# INSTRUCTIONS FOR THE TASK
Set down the data below once more, precisely as it reads.

# DATA EXCERPTS
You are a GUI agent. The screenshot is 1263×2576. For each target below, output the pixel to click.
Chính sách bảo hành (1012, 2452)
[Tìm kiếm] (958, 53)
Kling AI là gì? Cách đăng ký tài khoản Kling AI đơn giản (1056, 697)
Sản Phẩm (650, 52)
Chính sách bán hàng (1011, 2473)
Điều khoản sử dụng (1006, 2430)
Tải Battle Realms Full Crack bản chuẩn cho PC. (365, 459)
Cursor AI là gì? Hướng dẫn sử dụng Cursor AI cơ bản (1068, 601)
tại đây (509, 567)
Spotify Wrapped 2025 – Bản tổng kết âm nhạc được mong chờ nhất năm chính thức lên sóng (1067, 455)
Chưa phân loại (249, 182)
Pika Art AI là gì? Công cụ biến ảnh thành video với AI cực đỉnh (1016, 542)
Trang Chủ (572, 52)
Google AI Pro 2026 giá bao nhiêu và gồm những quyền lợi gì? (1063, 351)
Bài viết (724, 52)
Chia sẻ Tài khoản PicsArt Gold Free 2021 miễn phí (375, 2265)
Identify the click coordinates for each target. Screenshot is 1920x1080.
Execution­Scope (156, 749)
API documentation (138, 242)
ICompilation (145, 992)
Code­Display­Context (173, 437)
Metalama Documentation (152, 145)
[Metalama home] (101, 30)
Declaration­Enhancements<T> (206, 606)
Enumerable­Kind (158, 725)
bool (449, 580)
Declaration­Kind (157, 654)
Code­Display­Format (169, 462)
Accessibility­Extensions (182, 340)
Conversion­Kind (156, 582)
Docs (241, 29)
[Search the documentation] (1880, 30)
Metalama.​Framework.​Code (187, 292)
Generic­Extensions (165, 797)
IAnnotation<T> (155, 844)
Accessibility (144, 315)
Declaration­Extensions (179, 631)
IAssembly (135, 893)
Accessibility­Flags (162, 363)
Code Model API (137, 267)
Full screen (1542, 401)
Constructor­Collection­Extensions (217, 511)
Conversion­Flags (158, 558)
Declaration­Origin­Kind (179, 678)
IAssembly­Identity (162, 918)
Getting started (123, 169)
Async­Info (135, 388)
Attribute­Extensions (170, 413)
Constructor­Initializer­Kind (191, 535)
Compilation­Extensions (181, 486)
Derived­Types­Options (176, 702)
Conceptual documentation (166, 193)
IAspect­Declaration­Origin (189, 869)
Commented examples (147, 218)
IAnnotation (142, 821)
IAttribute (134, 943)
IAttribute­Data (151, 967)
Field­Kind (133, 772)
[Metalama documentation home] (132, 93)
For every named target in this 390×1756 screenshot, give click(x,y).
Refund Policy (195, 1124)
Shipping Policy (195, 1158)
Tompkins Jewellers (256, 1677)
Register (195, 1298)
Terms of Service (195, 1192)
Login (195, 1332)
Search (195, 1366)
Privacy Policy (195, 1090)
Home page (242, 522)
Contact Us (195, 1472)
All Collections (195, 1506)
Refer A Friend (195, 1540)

# SOLVED EXERCISE
You are a GUI agent. The screenshot is 1263×2576. For each target below, output the pixel to click.
Chính sách bảo hành (1012, 2452)
[Tìm kiếm] (958, 53)
Kling AI là gì? Cách đăng ký tài khoản Kling AI đơn giản (1056, 697)
Sản Phẩm (650, 52)
Chính sách bán hàng (1011, 2473)
Điều khoản sử dụng (1006, 2430)
Tải Battle Realms Full Crack bản chuẩn cho PC. (365, 459)
Cursor AI là gì? Hướng dẫn sử dụng Cursor AI cơ bản (1068, 601)
tại đây (509, 567)
Spotify Wrapped 2025 – Bản tổng kết âm nhạc được mong chờ nhất năm chính thức lên sóng (1067, 455)
Chưa phân loại (249, 182)
Pika Art AI là gì? Công cụ biến ảnh thành video với AI cực đỉnh (1016, 542)
Trang Chủ (572, 52)
Google AI Pro 2026 giá bao nhiêu và gồm những quyền lợi gì? (1063, 351)
Bài viết (724, 52)
Chia sẻ Tài khoản PicsArt Gold Free 2021 miễn phí (375, 2265)
Identify the click coordinates for each target. Screenshot is 1920x1080.
Execution­Scope (156, 749)
API documentation (138, 242)
ICompilation (145, 992)
Code­Display­Context (173, 437)
Metalama Documentation (152, 145)
[Metalama home] (101, 30)
Declaration­Enhancements<T> (206, 606)
Enumerable­Kind (158, 725)
bool (449, 580)
Declaration­Kind (157, 654)
Code­Display­Format (169, 462)
Accessibility­Extensions (182, 340)
Conversion­Kind (156, 582)
Docs (241, 29)
[Search the documentation] (1880, 30)
Metalama.​Framework.​Code (187, 292)
Generic­Extensions (165, 797)
IAnnotation<T> (155, 844)
Accessibility (144, 315)
Declaration­Extensions (179, 631)
IAssembly (135, 893)
Accessibility­Flags (162, 363)
Code Model API (137, 267)
Full screen (1542, 401)
Constructor­Collection­Extensions (217, 511)
Conversion­Flags (158, 558)
Declaration­Origin­Kind (179, 678)
IAssembly­Identity (162, 918)
Getting started (123, 169)
Async­Info (135, 388)
Attribute­Extensions (170, 413)
Constructor­Initializer­Kind (191, 535)
Compilation­Extensions (181, 486)
Derived­Types­Options (176, 702)
Conceptual documentation (166, 193)
IAspect­Declaration­Origin (189, 869)
Commented examples (147, 218)
IAnnotation (142, 821)
IAttribute (134, 943)
IAttribute­Data (151, 967)
Field­Kind (133, 772)
[Metalama documentation home] (132, 93)
For every named target in this 390×1756 screenshot, give click(x,y).
Refund Policy (195, 1124)
Shipping Policy (195, 1158)
Tompkins Jewellers (256, 1677)
Register (195, 1298)
Terms of Service (195, 1192)
Login (195, 1332)
Search (195, 1366)
Privacy Policy (195, 1090)
Home page (242, 522)
Contact Us (195, 1472)
All Collections (195, 1506)
Refer A Friend (195, 1540)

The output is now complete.